_Exercise_:
Starting at the line containing "174x223 pixels. At" and ending at the line containing "This screenshot has height=291, width=443.", print every line of the material below exactly, both ends included, and stop there.

------------------------------------------------

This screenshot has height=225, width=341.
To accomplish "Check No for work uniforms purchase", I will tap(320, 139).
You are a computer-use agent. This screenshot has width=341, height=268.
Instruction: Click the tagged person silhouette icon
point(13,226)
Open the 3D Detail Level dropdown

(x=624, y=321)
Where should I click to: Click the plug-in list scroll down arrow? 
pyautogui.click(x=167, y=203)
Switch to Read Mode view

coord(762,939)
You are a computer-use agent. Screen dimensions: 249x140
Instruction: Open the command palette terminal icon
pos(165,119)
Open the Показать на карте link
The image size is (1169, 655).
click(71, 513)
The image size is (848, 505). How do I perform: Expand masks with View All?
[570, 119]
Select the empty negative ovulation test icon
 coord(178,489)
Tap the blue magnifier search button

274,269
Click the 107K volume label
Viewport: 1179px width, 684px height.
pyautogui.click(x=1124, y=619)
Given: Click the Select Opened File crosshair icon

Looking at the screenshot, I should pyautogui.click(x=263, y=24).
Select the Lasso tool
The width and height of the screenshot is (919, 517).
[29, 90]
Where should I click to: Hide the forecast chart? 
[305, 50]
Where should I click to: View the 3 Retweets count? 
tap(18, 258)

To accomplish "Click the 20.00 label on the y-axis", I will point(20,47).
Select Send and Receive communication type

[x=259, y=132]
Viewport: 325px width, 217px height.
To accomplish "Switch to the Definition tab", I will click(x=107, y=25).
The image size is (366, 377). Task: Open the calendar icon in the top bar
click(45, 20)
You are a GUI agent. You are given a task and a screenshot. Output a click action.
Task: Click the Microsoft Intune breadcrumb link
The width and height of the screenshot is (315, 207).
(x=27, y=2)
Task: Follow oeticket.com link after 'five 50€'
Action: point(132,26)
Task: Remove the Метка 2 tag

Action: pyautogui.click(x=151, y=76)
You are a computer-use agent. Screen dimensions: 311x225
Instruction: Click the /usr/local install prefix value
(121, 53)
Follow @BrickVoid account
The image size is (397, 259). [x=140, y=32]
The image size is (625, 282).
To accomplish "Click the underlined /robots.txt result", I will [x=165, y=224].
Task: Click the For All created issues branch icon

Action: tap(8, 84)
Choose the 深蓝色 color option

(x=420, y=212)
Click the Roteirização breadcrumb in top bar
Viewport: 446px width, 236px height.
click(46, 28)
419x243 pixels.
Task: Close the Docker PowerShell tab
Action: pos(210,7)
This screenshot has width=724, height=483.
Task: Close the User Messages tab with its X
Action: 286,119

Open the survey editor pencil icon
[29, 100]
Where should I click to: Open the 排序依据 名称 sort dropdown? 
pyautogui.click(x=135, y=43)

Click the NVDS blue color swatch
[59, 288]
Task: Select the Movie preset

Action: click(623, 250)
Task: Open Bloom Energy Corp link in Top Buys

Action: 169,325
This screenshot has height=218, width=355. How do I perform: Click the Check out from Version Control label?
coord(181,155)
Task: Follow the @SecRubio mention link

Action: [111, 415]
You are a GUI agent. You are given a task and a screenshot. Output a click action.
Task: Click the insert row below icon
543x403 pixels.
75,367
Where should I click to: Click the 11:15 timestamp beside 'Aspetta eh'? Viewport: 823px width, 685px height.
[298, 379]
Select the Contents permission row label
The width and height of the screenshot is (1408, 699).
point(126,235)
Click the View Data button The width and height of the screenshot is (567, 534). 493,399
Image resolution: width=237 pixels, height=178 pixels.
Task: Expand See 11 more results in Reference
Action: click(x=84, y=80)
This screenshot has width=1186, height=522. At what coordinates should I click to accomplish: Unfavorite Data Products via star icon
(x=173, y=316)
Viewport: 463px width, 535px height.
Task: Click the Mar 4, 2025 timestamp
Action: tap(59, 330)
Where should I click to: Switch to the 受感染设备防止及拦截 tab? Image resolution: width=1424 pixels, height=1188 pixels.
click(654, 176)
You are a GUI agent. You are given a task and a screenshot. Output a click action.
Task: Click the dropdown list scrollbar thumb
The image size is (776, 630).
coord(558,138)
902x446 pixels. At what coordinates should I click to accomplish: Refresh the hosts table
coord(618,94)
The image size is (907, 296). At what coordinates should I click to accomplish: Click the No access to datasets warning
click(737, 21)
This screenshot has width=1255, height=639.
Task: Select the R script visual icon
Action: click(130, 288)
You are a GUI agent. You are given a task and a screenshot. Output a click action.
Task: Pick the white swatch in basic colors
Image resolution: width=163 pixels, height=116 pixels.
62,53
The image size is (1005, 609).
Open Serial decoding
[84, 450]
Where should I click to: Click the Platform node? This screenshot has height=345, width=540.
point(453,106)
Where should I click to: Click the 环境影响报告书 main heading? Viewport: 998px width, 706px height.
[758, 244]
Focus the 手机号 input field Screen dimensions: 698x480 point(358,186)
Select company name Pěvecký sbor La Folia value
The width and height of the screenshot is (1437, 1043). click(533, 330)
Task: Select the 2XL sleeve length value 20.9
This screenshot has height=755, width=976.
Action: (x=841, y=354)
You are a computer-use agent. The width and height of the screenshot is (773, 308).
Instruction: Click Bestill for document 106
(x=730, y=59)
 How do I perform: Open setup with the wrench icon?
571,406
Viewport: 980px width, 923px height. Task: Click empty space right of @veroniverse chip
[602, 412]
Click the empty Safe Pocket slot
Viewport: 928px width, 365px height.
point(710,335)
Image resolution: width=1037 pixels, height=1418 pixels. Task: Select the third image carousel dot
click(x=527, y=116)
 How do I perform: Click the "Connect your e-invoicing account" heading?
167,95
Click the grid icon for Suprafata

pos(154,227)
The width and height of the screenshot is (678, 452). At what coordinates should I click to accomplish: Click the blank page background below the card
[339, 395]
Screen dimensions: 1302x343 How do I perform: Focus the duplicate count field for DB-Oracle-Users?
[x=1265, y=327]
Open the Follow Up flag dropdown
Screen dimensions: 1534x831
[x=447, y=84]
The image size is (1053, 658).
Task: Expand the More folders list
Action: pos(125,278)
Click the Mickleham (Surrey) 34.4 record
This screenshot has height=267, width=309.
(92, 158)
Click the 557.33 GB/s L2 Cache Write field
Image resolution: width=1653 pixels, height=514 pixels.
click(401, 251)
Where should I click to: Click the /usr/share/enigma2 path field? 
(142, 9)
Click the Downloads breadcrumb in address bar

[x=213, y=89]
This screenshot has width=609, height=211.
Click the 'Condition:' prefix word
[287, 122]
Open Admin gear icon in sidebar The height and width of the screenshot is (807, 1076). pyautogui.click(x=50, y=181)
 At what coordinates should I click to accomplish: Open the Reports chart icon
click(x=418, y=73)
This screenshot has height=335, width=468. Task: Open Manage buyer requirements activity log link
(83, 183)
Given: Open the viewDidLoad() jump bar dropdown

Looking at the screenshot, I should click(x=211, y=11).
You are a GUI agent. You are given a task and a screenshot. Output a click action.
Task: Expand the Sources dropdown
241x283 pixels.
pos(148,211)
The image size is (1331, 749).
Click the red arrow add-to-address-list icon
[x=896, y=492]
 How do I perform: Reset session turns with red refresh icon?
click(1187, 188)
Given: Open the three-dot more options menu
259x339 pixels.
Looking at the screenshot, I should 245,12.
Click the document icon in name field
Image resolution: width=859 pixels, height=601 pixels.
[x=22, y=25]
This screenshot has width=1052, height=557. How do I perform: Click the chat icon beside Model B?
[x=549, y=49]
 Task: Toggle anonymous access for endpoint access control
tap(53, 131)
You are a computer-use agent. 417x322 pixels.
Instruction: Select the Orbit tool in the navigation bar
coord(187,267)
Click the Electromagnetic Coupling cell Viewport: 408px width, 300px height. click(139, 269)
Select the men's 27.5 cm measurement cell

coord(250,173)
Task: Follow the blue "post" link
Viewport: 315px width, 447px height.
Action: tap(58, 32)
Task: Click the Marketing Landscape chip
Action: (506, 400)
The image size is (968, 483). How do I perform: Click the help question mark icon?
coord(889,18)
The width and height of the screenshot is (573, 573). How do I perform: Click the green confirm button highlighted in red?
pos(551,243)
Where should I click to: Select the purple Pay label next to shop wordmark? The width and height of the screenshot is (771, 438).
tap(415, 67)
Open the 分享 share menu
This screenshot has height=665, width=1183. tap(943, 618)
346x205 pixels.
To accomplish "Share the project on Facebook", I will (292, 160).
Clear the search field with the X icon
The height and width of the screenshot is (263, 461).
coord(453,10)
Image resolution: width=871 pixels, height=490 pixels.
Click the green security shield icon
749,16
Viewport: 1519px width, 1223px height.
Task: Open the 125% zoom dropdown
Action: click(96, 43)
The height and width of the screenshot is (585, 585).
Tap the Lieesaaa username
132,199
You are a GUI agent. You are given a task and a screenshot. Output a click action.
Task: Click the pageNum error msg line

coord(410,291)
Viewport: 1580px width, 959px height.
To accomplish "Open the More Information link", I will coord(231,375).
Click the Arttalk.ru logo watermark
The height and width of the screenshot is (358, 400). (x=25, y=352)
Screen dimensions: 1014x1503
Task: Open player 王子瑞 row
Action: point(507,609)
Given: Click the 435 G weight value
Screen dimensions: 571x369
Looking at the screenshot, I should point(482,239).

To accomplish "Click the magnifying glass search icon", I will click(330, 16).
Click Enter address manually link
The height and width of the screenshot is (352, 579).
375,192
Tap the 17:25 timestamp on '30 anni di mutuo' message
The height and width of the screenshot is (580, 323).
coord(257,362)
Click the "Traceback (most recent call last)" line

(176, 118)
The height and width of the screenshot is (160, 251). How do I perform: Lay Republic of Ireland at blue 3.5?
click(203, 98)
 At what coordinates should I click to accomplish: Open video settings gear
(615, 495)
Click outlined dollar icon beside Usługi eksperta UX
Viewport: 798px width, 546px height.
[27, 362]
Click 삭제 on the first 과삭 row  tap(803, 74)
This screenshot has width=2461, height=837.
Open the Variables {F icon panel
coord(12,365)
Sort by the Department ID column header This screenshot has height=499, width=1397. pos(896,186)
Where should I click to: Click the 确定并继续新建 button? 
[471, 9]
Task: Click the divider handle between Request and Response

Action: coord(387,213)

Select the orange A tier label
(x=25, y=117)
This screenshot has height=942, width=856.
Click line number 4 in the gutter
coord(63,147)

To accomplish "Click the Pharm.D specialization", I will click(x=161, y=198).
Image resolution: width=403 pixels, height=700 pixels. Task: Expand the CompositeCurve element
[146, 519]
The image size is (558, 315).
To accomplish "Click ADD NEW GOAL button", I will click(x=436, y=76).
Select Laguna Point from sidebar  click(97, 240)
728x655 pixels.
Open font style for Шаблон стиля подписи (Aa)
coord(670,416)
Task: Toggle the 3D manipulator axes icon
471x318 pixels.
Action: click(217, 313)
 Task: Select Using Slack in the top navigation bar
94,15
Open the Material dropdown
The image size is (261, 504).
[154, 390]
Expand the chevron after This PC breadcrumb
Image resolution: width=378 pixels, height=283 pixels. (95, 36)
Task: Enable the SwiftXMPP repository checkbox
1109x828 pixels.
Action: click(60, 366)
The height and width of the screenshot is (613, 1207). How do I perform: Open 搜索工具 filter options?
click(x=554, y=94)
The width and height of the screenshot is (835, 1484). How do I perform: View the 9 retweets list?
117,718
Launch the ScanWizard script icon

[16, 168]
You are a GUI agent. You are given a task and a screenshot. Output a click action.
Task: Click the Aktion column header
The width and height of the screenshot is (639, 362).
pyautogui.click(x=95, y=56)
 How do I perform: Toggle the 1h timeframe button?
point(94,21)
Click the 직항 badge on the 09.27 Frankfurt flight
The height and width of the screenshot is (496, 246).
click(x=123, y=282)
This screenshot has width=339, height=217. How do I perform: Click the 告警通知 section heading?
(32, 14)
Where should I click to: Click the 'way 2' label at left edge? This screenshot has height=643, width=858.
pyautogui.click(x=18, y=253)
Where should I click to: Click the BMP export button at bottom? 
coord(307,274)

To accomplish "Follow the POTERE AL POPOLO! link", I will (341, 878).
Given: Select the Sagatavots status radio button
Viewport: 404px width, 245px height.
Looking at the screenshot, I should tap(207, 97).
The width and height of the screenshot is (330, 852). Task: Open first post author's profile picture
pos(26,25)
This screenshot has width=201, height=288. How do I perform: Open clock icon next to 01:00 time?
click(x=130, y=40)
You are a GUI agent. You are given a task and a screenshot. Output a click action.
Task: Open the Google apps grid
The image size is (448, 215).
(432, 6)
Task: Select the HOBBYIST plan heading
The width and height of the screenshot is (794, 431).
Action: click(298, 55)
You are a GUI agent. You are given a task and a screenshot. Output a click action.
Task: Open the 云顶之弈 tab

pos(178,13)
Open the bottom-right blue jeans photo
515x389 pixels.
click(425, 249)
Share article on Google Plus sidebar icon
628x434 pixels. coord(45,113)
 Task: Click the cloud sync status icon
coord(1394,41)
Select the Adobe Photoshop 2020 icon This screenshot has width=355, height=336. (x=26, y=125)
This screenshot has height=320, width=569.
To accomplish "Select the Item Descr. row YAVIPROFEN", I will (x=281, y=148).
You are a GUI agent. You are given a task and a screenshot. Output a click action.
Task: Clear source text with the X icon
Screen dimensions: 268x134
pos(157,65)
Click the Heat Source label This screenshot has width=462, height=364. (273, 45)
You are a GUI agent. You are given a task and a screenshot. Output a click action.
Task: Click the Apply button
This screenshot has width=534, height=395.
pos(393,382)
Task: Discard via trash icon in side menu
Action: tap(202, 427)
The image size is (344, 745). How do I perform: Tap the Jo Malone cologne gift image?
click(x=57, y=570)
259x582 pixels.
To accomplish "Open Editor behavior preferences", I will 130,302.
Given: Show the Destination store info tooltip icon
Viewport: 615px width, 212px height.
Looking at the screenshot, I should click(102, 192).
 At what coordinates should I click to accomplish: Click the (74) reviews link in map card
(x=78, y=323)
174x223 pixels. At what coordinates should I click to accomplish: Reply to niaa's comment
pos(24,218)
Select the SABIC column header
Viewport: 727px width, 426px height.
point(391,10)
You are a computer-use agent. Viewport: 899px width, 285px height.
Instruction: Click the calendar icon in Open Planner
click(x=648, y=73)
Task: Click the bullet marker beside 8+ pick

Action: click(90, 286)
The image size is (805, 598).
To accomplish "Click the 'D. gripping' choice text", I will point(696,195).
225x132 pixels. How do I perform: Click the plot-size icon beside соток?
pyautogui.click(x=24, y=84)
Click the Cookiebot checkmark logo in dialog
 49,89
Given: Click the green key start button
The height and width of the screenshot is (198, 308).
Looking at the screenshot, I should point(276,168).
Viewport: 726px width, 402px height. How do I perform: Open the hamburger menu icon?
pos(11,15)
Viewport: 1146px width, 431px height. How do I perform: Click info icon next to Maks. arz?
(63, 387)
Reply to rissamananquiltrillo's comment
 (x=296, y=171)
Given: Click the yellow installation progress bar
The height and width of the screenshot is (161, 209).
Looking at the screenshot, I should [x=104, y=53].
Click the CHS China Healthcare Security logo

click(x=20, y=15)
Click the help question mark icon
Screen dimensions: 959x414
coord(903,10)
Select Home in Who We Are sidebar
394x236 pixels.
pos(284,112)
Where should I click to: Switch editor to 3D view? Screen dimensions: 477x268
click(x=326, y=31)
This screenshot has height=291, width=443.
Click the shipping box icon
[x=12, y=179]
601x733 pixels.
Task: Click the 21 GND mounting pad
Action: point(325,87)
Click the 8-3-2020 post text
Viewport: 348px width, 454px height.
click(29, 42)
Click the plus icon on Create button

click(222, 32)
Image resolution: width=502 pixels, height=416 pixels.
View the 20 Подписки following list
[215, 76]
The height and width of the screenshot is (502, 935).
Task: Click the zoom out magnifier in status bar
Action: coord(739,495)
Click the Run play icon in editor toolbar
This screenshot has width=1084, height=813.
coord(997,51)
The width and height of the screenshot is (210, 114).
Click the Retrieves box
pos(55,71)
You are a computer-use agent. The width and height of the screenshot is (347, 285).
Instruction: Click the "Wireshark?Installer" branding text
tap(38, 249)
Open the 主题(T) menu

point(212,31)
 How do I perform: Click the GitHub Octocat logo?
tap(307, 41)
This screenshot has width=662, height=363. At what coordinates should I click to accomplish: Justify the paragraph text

------------------------------------------------

_Result of the exercise_:
174x223 pixels. At what coordinates should I click to accomplish: Reply to niaa's comment
pos(24,218)
Select the SABIC column header
Viewport: 727px width, 426px height.
point(391,10)
You are a computer-use agent. Viewport: 899px width, 285px height.
Instruction: Click the calendar icon in Open Planner
click(x=648, y=73)
Task: Click the bullet marker beside 8+ pick

Action: click(90, 286)
The image size is (805, 598).
To accomplish "Click the 'D. gripping' choice text", I will point(696,195).
225x132 pixels. How do I perform: Click the plot-size icon beside соток?
pyautogui.click(x=24, y=84)
Click the Cookiebot checkmark logo in dialog
 49,89
Given: Click the green key start button
The height and width of the screenshot is (198, 308).
Looking at the screenshot, I should point(276,168).
Viewport: 726px width, 402px height. How do I perform: Open the hamburger menu icon?
pos(11,15)
Viewport: 1146px width, 431px height. How do I perform: Click info icon next to Maks. arz?
(63, 387)
Reply to rissamananquiltrillo's comment
 (x=296, y=171)
Given: Click the yellow installation progress bar
The height and width of the screenshot is (161, 209).
Looking at the screenshot, I should [x=104, y=53].
Click the CHS China Healthcare Security logo

click(x=20, y=15)
Click the help question mark icon
Screen dimensions: 959x414
coord(903,10)
Select Home in Who We Are sidebar
394x236 pixels.
pos(284,112)
Where should I click to: Switch editor to 3D view? Screen dimensions: 477x268
click(x=326, y=31)
This screenshot has height=291, width=443.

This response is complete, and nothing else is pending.